Exactly as given, reproduce the records in full.

### LISTED RECORDS

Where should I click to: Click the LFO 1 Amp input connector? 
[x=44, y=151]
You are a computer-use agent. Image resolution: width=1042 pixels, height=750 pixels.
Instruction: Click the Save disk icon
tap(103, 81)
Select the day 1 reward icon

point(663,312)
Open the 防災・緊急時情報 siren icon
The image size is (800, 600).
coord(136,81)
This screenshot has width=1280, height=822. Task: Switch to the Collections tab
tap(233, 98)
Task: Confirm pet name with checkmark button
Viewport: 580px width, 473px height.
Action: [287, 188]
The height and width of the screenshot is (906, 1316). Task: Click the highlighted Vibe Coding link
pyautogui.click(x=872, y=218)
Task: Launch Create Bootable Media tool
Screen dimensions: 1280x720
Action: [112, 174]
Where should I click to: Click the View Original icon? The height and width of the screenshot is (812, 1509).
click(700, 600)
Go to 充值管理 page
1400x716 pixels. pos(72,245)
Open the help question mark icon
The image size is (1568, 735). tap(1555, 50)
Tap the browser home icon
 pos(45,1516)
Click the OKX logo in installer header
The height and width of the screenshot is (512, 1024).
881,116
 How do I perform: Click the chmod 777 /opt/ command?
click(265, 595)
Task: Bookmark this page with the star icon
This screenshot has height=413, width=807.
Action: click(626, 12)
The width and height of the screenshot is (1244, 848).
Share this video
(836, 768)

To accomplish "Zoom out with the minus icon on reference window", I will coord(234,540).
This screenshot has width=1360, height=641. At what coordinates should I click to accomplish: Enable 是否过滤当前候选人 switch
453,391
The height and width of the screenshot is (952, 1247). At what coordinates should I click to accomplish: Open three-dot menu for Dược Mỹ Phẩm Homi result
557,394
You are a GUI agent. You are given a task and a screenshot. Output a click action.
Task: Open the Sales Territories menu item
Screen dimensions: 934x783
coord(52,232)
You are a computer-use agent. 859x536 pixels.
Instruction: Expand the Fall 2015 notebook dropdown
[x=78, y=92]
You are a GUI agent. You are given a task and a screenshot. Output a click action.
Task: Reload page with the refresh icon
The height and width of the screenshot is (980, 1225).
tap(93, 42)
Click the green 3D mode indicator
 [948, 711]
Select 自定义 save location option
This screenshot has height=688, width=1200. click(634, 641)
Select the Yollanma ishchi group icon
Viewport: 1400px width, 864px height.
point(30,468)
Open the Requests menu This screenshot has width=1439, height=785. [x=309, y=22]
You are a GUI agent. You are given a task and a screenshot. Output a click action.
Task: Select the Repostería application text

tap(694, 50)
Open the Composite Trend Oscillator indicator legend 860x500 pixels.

######

WRITTEN REPLY:
Where should I click to: Click the LFO 1 Amp input connector? 
[x=44, y=151]
You are a computer-use agent. Image resolution: width=1042 pixels, height=750 pixels.
Instruction: Click the Save disk icon
tap(103, 81)
Select the day 1 reward icon

point(663,312)
Open the 防災・緊急時情報 siren icon
The image size is (800, 600).
coord(136,81)
This screenshot has width=1280, height=822. Task: Switch to the Collections tab
tap(233, 98)
Task: Confirm pet name with checkmark button
Viewport: 580px width, 473px height.
Action: [287, 188]
The height and width of the screenshot is (906, 1316). Task: Click the highlighted Vibe Coding link
pyautogui.click(x=872, y=218)
Task: Launch Create Bootable Media tool
Screen dimensions: 1280x720
Action: [112, 174]
Where should I click to: Click the View Original icon? The height and width of the screenshot is (812, 1509).
click(700, 600)
Go to 充值管理 page
1400x716 pixels. pos(72,245)
Open the help question mark icon
The image size is (1568, 735). tap(1555, 50)
Tap the browser home icon
 pos(45,1516)
Click the OKX logo in installer header
The height and width of the screenshot is (512, 1024).
881,116
 How do I perform: Click the chmod 777 /opt/ command?
click(265, 595)
Task: Bookmark this page with the star icon
This screenshot has height=413, width=807.
Action: click(626, 12)
The width and height of the screenshot is (1244, 848).
Share this video
(836, 768)

To accomplish "Zoom out with the minus icon on reference window", I will coord(234,540).
This screenshot has width=1360, height=641. At what coordinates should I click to accomplish: Enable 是否过滤当前候选人 switch
453,391
The height and width of the screenshot is (952, 1247). At what coordinates should I click to accomplish: Open three-dot menu for Dược Mỹ Phẩm Homi result
557,394
You are a GUI agent. You are given a task and a screenshot. Output a click action.
Task: Open the Sales Territories menu item
Screen dimensions: 934x783
coord(52,232)
You are a computer-use agent. 859x536 pixels.
Instruction: Expand the Fall 2015 notebook dropdown
[x=78, y=92]
You are a GUI agent. You are given a task and a screenshot. Output a click action.
Task: Reload page with the refresh icon
The height and width of the screenshot is (980, 1225).
tap(93, 42)
Click the green 3D mode indicator
 [948, 711]
Select 自定义 save location option
This screenshot has height=688, width=1200. click(634, 641)
Select the Yollanma ishchi group icon
Viewport: 1400px width, 864px height.
point(30,468)
Open the Requests menu This screenshot has width=1439, height=785. [x=309, y=22]
You are a GUI agent. You are given a task and a screenshot. Output a click action.
Task: Select the Repostería application text

tap(694, 50)
Open the Composite Trend Oscillator indicator legend 860x500 pixels.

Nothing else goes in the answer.